The role of soil fertility for AM effect on plant interactions has been recently highlighted by Collins & Foster (2009). Following their theoretical model, AM is likely to favour monopolistic species only for high soil N : P. In our case, the fertilisation treatments should have modified soil N : P. Our soil conditions may have exhibited low N : P ratio in the unfertilized treatment. Differences in soil N : P ratio are thus likely to explain why AM decreased or increased intra-specific competition whether in fertilized or unfertilized conditions respectively, leading to high competitive success of F. paniculata only in fertilised treatments. However, our experiment was not explicitly designed to test the effect of the N : P ratio on AM-mediated interactions and further investigations are needed to address this question.

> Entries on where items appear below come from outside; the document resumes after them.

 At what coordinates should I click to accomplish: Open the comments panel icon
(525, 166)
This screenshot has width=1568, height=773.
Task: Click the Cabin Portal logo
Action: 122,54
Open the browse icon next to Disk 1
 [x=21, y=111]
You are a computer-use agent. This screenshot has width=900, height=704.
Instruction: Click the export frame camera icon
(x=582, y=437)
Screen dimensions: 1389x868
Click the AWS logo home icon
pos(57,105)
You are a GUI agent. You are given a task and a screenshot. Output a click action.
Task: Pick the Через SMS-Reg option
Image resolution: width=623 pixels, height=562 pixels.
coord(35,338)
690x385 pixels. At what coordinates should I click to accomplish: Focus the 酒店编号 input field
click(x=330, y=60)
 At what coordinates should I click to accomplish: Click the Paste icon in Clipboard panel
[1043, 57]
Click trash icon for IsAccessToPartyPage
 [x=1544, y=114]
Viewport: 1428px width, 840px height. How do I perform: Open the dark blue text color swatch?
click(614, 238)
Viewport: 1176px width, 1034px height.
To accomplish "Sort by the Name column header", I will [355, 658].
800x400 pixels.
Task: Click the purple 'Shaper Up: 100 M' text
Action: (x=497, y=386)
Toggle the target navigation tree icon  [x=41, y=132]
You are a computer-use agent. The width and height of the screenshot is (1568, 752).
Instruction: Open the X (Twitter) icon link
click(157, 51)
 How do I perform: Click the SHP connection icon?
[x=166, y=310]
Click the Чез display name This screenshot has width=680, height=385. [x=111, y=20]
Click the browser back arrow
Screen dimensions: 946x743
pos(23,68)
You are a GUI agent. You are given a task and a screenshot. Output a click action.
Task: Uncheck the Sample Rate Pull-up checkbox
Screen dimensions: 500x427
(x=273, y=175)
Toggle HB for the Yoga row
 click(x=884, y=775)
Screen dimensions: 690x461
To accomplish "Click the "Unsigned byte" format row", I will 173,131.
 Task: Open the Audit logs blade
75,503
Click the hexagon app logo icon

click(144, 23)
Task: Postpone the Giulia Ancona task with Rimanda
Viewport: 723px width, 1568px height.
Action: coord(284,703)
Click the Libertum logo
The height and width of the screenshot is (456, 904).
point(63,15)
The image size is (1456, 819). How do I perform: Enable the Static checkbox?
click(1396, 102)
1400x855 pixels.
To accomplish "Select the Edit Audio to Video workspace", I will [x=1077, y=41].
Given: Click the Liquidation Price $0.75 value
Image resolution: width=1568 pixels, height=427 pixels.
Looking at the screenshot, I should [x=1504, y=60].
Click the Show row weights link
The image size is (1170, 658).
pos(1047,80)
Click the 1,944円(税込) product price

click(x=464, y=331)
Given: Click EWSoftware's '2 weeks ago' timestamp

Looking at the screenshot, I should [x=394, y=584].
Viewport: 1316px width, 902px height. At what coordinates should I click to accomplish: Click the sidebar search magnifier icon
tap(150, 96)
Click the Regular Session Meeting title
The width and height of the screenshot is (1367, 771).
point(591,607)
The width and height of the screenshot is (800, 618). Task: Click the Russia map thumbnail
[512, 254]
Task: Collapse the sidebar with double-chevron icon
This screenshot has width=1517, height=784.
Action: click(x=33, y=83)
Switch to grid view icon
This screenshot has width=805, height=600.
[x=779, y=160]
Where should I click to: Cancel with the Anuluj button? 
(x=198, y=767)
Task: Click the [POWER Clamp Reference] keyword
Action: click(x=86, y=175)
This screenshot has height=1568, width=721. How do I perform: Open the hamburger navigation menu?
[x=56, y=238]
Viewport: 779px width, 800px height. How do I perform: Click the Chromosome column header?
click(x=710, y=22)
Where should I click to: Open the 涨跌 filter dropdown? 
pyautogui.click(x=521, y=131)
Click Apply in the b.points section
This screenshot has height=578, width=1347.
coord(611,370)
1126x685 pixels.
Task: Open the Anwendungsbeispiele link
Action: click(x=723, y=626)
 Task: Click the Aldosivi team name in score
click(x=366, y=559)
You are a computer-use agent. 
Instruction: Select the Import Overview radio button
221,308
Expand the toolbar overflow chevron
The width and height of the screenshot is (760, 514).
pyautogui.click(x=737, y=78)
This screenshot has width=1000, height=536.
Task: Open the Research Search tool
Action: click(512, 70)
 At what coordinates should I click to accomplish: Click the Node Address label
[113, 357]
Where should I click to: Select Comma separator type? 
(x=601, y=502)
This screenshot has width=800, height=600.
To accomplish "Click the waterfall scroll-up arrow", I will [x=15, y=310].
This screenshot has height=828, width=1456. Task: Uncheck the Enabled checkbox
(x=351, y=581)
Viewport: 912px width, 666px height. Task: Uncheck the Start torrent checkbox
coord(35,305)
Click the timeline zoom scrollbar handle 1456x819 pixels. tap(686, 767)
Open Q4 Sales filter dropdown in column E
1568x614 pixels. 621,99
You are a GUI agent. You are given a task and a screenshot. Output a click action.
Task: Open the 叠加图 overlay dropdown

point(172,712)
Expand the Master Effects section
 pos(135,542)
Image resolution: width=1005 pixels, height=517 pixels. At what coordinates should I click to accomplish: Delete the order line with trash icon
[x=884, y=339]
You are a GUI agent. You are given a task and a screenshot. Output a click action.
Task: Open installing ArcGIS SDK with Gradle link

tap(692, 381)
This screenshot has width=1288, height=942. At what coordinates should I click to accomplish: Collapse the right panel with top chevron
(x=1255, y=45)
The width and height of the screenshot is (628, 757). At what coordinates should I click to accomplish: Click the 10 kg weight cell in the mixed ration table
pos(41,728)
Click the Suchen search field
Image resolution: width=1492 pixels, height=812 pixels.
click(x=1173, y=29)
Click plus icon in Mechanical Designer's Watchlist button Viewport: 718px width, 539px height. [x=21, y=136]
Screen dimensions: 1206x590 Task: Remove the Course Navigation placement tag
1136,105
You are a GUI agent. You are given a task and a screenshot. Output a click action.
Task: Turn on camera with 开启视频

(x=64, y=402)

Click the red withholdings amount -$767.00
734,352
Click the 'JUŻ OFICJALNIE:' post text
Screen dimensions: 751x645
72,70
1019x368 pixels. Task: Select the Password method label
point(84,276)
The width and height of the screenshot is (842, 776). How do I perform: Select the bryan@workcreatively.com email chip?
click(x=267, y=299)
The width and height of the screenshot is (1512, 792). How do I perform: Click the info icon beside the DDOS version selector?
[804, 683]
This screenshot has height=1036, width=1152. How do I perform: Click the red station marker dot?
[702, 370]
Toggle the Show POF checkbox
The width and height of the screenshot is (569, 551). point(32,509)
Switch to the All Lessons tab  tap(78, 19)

Trait-mediated interactions and competitive effect of Festuca paniculata

The intensity of competitive interactions observed in our experiment were not related to variation in competitor biomass (density mediated interaction) (Goldberg et al. 2001) but rather to variation in the per gram effect (lnRR per g) under both fertilised and unfertilised conditions (Fig. S2). Trait-mediated interactions (Okuyama, Benjamin & Bolker 2007) are thus possible determinants of the observed competitive outcomes. For instance, we found that observed change in lateral spread in response to fertilisation and AM treatments were able to explain the variation of per gram interactions (Fig. S3). High lateral spread, favoured by presence of AM in the case of F. paniculata, may have increased species aboveground space utilisation (Vojtech et al. 2009) and, as such, is likely to increase species competitive responses (Navas & Moreau-Richard 2005). Similarly, we found that species with high P inflow exhibited higher competitive responses in the competition experiment (Fig. S3). Particularly, F. paniculata exhibited a substantially higher P inflow compared with other species in presence of AM under fertilised conditions. This result is likely to explain its high competitive response in fertilised conditions (Fig. 5). Without AM, P inflow was not significantly different for D. glomerata and F. paniculata (Fig. 3k,l). However, D. glomerata exhibited a higher root allocation under these conditions, which supported its highest competitive response (see Raynaud & Leadley 2004 for sink strength strategies in belowground interactions). Although trait-mediated interactions are likely to explain variation in competitive intensity for inter-specific interactions, it is rather hard to explain the decrease of intra-specific interaction observed for F. paniculata in presence of AM (Fig. 3f). Additional mechanisms may have been involved in order to decrease intra-specific interactions. For instance, carbon and nutrient transfer between plants through external mycelial networks have been suggested in several studies (Callaway et al. 2001; Grime et al. 1987; Simard et al. 1997; but see Robinson & Fitter 1999). In our case, transfer of mineral compounds between individuals of F. paniculata may favour the observed decrease of intra-specific competition.